** START Data provided **
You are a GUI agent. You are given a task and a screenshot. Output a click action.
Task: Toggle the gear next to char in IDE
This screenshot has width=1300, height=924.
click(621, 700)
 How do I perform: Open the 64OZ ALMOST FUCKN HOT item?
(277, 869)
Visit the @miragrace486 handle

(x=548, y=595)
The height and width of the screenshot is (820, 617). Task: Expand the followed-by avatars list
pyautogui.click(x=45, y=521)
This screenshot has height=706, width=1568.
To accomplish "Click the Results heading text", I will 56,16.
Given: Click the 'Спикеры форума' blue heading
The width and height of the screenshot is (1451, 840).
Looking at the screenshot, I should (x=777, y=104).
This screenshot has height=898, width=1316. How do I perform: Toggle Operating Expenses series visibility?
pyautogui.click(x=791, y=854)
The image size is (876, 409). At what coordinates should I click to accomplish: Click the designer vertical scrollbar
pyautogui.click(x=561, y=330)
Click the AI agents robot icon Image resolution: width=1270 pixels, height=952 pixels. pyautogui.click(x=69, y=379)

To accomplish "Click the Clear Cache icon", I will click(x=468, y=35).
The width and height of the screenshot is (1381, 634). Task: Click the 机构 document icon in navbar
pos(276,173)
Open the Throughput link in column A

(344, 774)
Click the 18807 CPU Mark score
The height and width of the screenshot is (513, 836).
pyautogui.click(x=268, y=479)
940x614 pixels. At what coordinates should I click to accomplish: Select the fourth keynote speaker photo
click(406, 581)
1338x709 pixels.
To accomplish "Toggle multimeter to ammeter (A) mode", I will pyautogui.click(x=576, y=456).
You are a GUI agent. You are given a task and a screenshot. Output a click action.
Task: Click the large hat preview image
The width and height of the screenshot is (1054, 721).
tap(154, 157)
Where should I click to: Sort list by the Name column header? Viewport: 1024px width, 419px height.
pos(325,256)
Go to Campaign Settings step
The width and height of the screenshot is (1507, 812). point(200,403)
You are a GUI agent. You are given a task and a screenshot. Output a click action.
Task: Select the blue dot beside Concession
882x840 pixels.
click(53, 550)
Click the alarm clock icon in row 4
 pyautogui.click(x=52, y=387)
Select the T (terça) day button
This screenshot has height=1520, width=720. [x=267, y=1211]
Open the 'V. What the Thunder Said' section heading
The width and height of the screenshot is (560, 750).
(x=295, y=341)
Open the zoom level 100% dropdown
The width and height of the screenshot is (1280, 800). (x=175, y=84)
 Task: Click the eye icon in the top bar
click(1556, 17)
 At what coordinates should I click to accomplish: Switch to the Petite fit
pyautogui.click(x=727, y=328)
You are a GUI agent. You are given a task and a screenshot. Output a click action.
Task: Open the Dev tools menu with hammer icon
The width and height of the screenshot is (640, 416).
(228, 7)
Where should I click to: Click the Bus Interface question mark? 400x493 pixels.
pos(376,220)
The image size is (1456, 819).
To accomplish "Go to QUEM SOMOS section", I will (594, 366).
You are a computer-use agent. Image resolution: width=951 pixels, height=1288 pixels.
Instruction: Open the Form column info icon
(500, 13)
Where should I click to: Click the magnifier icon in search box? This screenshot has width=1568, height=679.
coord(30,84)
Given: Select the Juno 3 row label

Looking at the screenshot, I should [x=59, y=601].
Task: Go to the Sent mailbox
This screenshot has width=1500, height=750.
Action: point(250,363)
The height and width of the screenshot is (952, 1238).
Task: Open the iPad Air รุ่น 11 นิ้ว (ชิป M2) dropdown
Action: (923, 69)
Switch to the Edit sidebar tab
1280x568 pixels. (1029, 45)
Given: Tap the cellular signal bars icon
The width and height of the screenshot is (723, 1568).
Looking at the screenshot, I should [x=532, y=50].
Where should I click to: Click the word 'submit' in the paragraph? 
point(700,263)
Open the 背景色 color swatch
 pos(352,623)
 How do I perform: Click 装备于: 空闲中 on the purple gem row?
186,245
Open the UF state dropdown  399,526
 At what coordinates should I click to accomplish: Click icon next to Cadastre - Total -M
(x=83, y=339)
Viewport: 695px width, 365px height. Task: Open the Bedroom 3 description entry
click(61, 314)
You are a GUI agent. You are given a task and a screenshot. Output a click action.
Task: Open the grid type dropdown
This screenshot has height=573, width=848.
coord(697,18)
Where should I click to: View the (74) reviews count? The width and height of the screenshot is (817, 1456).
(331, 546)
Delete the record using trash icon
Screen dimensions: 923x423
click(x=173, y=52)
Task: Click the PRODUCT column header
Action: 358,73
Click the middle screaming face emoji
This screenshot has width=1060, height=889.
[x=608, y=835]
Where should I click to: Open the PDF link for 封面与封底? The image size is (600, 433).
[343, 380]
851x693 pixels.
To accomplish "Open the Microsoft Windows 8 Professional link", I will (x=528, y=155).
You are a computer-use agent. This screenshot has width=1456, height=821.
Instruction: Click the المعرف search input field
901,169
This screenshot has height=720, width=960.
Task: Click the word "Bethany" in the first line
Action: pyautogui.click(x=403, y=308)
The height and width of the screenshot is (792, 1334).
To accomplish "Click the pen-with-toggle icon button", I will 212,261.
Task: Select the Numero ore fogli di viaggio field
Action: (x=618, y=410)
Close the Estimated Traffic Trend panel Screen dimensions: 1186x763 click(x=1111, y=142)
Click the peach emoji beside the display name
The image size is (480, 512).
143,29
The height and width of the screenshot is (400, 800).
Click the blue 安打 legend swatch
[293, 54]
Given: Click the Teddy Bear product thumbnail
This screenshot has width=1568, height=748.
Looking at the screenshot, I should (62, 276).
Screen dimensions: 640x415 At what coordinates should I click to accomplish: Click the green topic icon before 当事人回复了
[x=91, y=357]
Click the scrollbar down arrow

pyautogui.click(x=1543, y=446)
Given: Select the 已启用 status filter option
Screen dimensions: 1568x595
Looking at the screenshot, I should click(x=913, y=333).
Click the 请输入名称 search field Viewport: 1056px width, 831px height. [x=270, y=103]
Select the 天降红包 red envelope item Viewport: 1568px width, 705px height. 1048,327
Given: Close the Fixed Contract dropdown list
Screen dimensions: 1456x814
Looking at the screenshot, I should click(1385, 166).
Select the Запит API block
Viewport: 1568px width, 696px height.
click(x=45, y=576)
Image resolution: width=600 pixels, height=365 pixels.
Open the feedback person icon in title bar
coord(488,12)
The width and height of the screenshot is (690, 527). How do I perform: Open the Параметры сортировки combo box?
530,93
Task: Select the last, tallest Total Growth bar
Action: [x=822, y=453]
** END Data provided **
_Exercise brief_
Render the lines above as a numbered list, omitting any blank lines.

_Final answer_
1. You are a GUI agent. You are given a task and a screenshot. Output a click action.
2. Task: Toggle the gear next to char in IDE
3. This screenshot has width=1300, height=924.
4. click(621, 700)
5.  How do I perform: Open the 64OZ ALMOST FUCKN HOT item?
6. (277, 869)
7. Visit the @miragrace486 handle
8. (x=548, y=595)
9. The height and width of the screenshot is (820, 617). Task: Expand the followed-by avatars list
10. pyautogui.click(x=45, y=521)
11. This screenshot has height=706, width=1568.
12. To accomplish "Click the Results heading text", I will 56,16.
13. Given: Click the 'Спикеры форума' blue heading
14. The width and height of the screenshot is (1451, 840).
15. Looking at the screenshot, I should (x=777, y=104).
16. This screenshot has height=898, width=1316. How do I perform: Toggle Operating Expenses series visibility?
17. pyautogui.click(x=791, y=854)
18. The image size is (876, 409). At what coordinates should I click to accomplish: Click the designer vertical scrollbar
19. pyautogui.click(x=561, y=330)
20. Click the AI agents robot icon Image resolution: width=1270 pixels, height=952 pixels. pyautogui.click(x=69, y=379)
21. To accomplish "Click the Clear Cache icon", I will click(x=468, y=35).
22. The width and height of the screenshot is (1381, 634). Task: Click the 机构 document icon in navbar
23. pos(276,173)
24. Open the Throughput link in column A
25. (344, 774)
26. Click the 18807 CPU Mark score
27. The height and width of the screenshot is (513, 836).
28. pyautogui.click(x=268, y=479)
29. 940x614 pixels. At what coordinates should I click to accomplish: Select the fourth keynote speaker photo
30. click(406, 581)
31. 1338x709 pixels.
32. To accomplish "Toggle multimeter to ammeter (A) mode", I will pyautogui.click(x=576, y=456).
33. You are a GUI agent. You are given a task and a screenshot. Output a click action.
34. Task: Click the large hat preview image
35. The width and height of the screenshot is (1054, 721).
36. tap(154, 157)
37. Where should I click to: Sort list by the Name column header? Viewport: 1024px width, 419px height.
38. pos(325,256)
39. Go to Campaign Settings step
40. The width and height of the screenshot is (1507, 812). point(200,403)
41. You are a GUI agent. You are given a task and a screenshot. Output a click action.
42. Task: Select the blue dot beside Concession
43. 882x840 pixels.
44. click(53, 550)
45. Click the alarm clock icon in row 4
46.  pyautogui.click(x=52, y=387)
47. Select the T (terça) day button
48. This screenshot has height=1520, width=720. [x=267, y=1211]
49. Open the 'V. What the Thunder Said' section heading
50. The width and height of the screenshot is (560, 750).
51. (x=295, y=341)
52. Open the zoom level 100% dropdown
53. The width and height of the screenshot is (1280, 800). (x=175, y=84)
54.  Task: Click the eye icon in the top bar
55. click(1556, 17)
56.  At what coordinates should I click to accomplish: Switch to the Petite fit
57. pyautogui.click(x=727, y=328)
58. You are a GUI agent. You are given a task and a screenshot. Output a click action.
59. Task: Open the Dev tools menu with hammer icon
60. The width and height of the screenshot is (640, 416).
61. (228, 7)
62. Where should I click to: Click the Bus Interface question mark? 400x493 pixels.
63. pos(376,220)
64. The image size is (1456, 819).
65. To accomplish "Go to QUEM SOMOS section", I will (594, 366).
66. You are a computer-use agent. Image resolution: width=951 pixels, height=1288 pixels.
67. Instruction: Open the Form column info icon
68. (500, 13)
69. Where should I click to: Click the magnifier icon in search box? This screenshot has width=1568, height=679.
70. coord(30,84)
71. Given: Select the Juno 3 row label
72. Looking at the screenshot, I should [x=59, y=601].
73. Task: Go to the Sent mailbox
74. This screenshot has width=1500, height=750.
75. Action: point(250,363)
76. The height and width of the screenshot is (952, 1238).
77. Task: Open the iPad Air รุ่น 11 นิ้ว (ชิป M2) dropdown
78. Action: (923, 69)
79. Switch to the Edit sidebar tab
80. 1280x568 pixels. (1029, 45)
81. Given: Tap the cellular signal bars icon
82. The width and height of the screenshot is (723, 1568).
83. Looking at the screenshot, I should [x=532, y=50].
84. Where should I click to: Click the word 'submit' in the paragraph? 
85. point(700,263)
86. Open the 背景色 color swatch
87.  pos(352,623)
88.  How do I perform: Click 装备于: 空闲中 on the purple gem row?
89. 186,245
90. Open the UF state dropdown  399,526
91.  At what coordinates should I click to accomplish: Click icon next to Cadastre - Total -M
92. (x=83, y=339)
93. Viewport: 695px width, 365px height. Task: Open the Bedroom 3 description entry
94. click(61, 314)
95. You are a GUI agent. You are given a task and a screenshot. Output a click action.
96. Task: Open the grid type dropdown
97. This screenshot has height=573, width=848.
98. coord(697,18)
99. Where should I click to: View the (74) reviews count? The width and height of the screenshot is (817, 1456).
100. (331, 546)
101. Delete the record using trash icon
102. Screen dimensions: 923x423
103. click(x=173, y=52)
104. Task: Click the PRODUCT column header
105. Action: 358,73
106. Click the middle screaming face emoji
107. This screenshot has width=1060, height=889.
108. [x=608, y=835]
109. Where should I click to: Open the PDF link for 封面与封底? The image size is (600, 433).
110. [343, 380]
111. 851x693 pixels.
112. To accomplish "Open the Microsoft Windows 8 Professional link", I will (x=528, y=155).
113. You are a computer-use agent. This screenshot has width=1456, height=821.
114. Instruction: Click the المعرف search input field
115. 901,169
116. This screenshot has height=720, width=960.
117. Task: Click the word "Bethany" in the first line
118. Action: pyautogui.click(x=403, y=308)
119. The height and width of the screenshot is (792, 1334).
120. To accomplish "Click the pen-with-toggle icon button", I will 212,261.
121. Task: Select the Numero ore fogli di viaggio field
122. Action: (x=618, y=410)
123. Close the Estimated Traffic Trend panel Screen dimensions: 1186x763 click(x=1111, y=142)
124. Click the peach emoji beside the display name
125. The image size is (480, 512).
126. 143,29
127. The height and width of the screenshot is (400, 800).
128. Click the blue 安打 legend swatch
129. [293, 54]
130. Given: Click the Teddy Bear product thumbnail
131. This screenshot has width=1568, height=748.
132. Looking at the screenshot, I should (62, 276).
133. Screen dimensions: 640x415 At what coordinates should I click to accomplish: Click the green topic icon before 当事人回复了
134. [x=91, y=357]
135. Click the scrollbar down arrow
136. pyautogui.click(x=1543, y=446)
137. Given: Select the 已启用 status filter option
138. Screen dimensions: 1568x595
139. Looking at the screenshot, I should click(x=913, y=333).
140. Click the 请输入名称 search field Viewport: 1056px width, 831px height. [x=270, y=103]
141. Select the 天降红包 red envelope item Viewport: 1568px width, 705px height. 1048,327
142. Given: Close the Fixed Contract dropdown list
143. Screen dimensions: 1456x814
144. Looking at the screenshot, I should click(1385, 166).
145. Select the Запит API block
146. Viewport: 1568px width, 696px height.
147. click(x=45, y=576)
148. Image resolution: width=600 pixels, height=365 pixels.
149. Open the feedback person icon in title bar
150. coord(488,12)
151. The width and height of the screenshot is (690, 527). How do I perform: Open the Параметры сортировки combo box?
152. 530,93
153. Task: Select the last, tallest Total Growth bar
154. Action: [x=822, y=453]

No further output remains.